Supplied records Block Start
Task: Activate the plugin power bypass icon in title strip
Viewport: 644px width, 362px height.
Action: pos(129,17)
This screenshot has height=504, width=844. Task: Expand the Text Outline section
Supplied records Block End
Supplied records Block Start
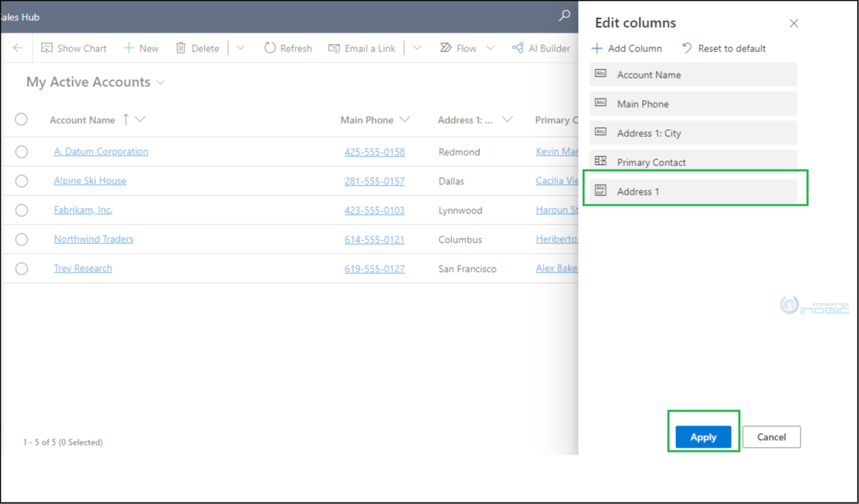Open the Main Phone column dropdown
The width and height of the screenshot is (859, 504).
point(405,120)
Supplied records Block End
Supplied records Block Start
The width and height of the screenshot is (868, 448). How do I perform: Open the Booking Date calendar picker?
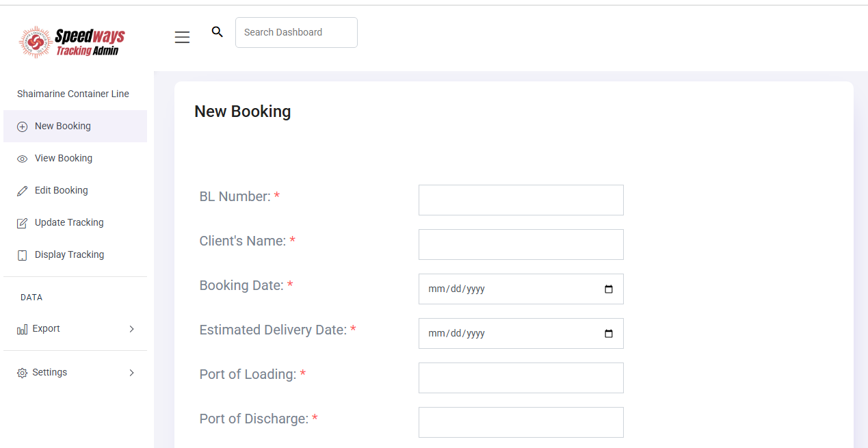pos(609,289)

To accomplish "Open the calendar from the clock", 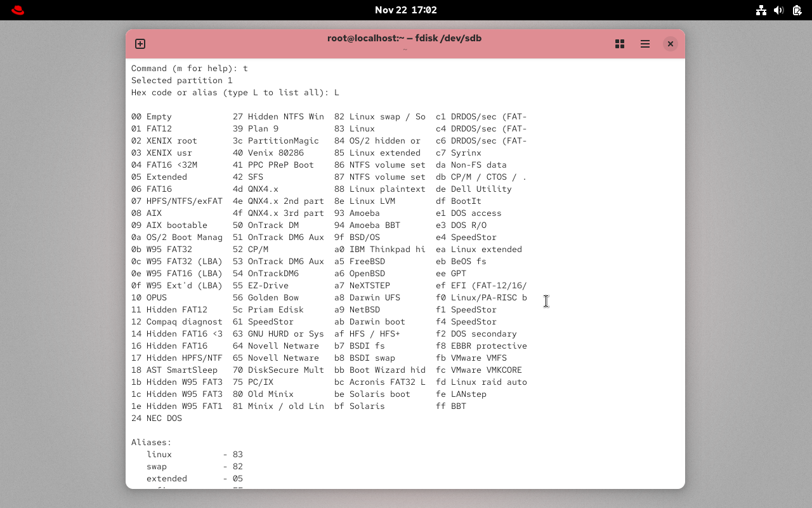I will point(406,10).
Supplied records Block End
Give only the lines from the one holding "Task: Activate the" through the one holding "This screenshot has", each restated exactly as it appears above.

Task: Activate the plugin power bypass icon in title strip
Viewport: 644px width, 362px height.
Action: pos(129,17)
This screenshot has height=504, width=844. Task: Expand the Text Outline section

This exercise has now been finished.